Publication year - 2013
Publication title -
colorectal disease
Language(s) - English
Resource type - Journals
SCImago Journal Rank - 1.029
H-Index - 89
eISSN - 1463-1318
pISSN - 1462-8910
DOI - 10.1111/codi.12266
Subject(s) - medicine , colorectal cancer , laparoscopic surgery , colorectal surgery , subgroup analysis , general surgery , prospective cohort study , laparoscopy , surgery , pathological , cancer , confidence interval , abdominal surgery
Aim Laparoscopic colorectal surgery requires supervised training. In this paper we examine the short‐term outcome following a component‐based training in laparoscopic colorectal surgery.

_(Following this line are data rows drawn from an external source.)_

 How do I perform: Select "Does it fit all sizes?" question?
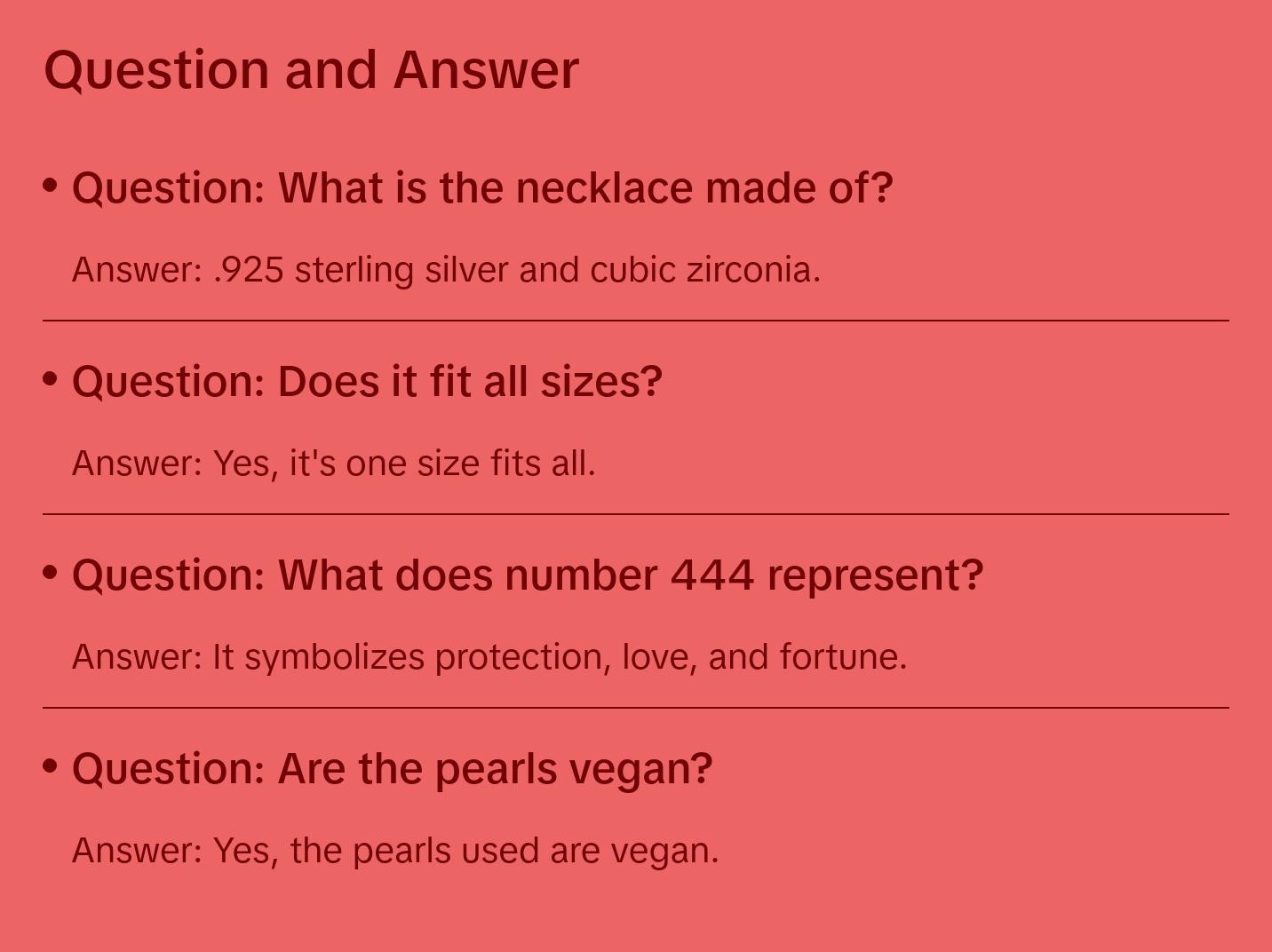point(367,382)
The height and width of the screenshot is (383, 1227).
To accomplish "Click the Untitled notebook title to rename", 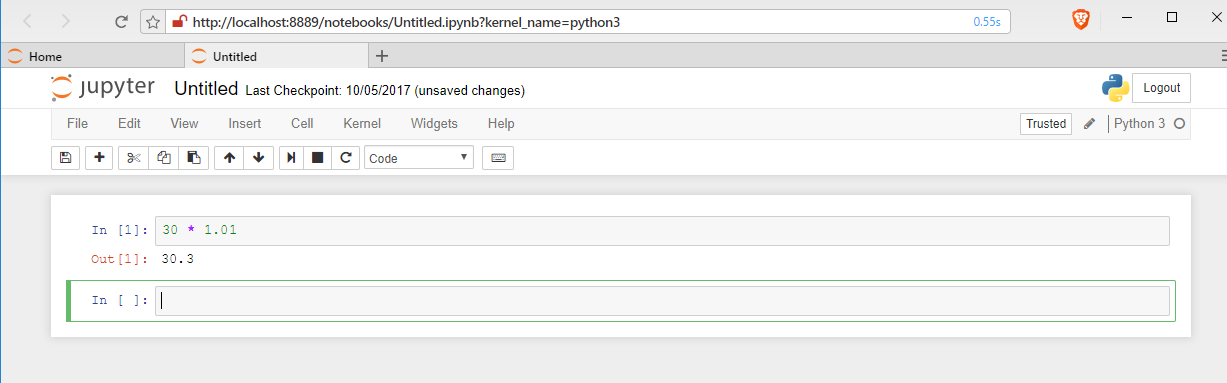I will point(206,89).
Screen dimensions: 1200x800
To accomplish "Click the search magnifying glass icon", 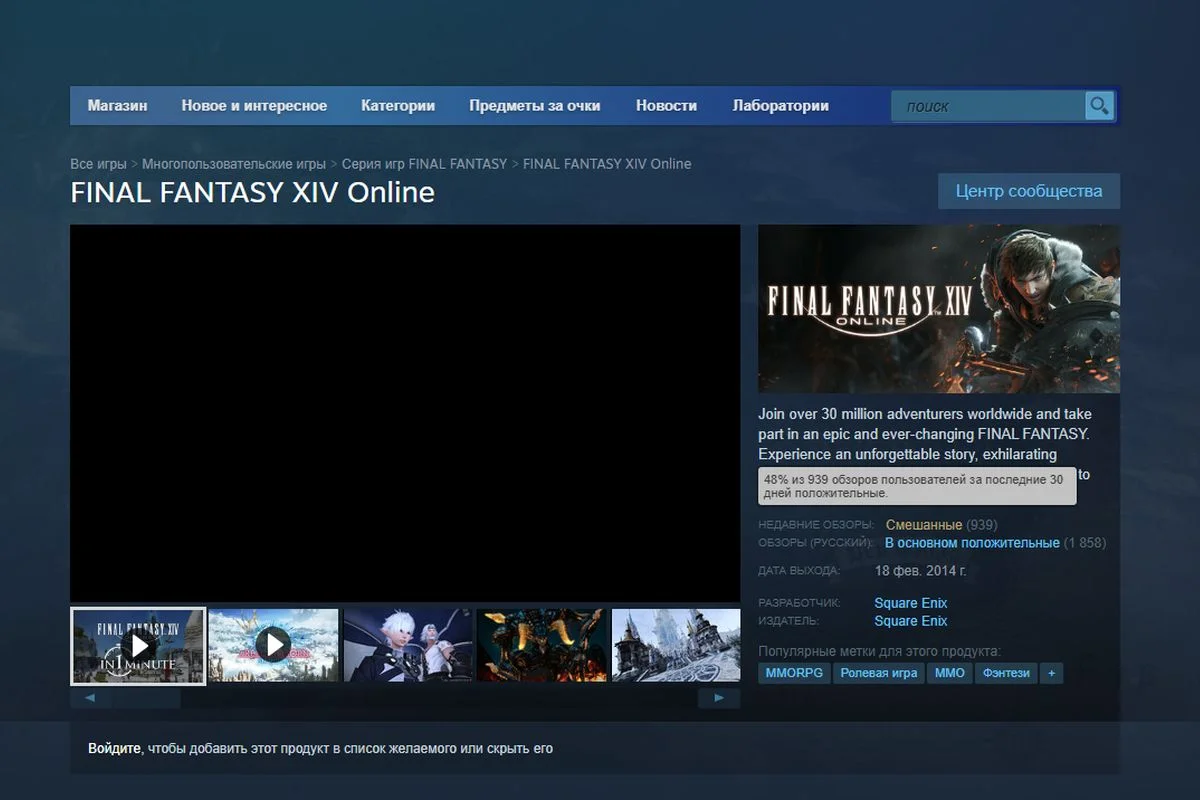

Method Surgical outcome following laparoscopic colorectal resection was recorded on a prospective database. Patients were divided into three groups, including those performed by the fellows, those completed by the consultant and those completed by a combination of both. Analysis of data was carried out for all colorectal resections and the subgroup with colorectal cancer. Results 511 operations were examined between J une 2006 and J anuary 2011. There was no statistically significant difference in operating time between fellows and consultants but it was significantly longer for procedures where consultants and fellows performed components. Conversion rate, postoperative morbidity, recovery and length of stay were similar for all three groups for the whole patient cohort and also the subgroup of cancer patients. In the cancer subgroup, there was no difference in the pathological stage in the three groups. Conclusion Closely supervised training in laparoscopic colorectal surgery is not associated with any adverse effect on the short‐term outcome.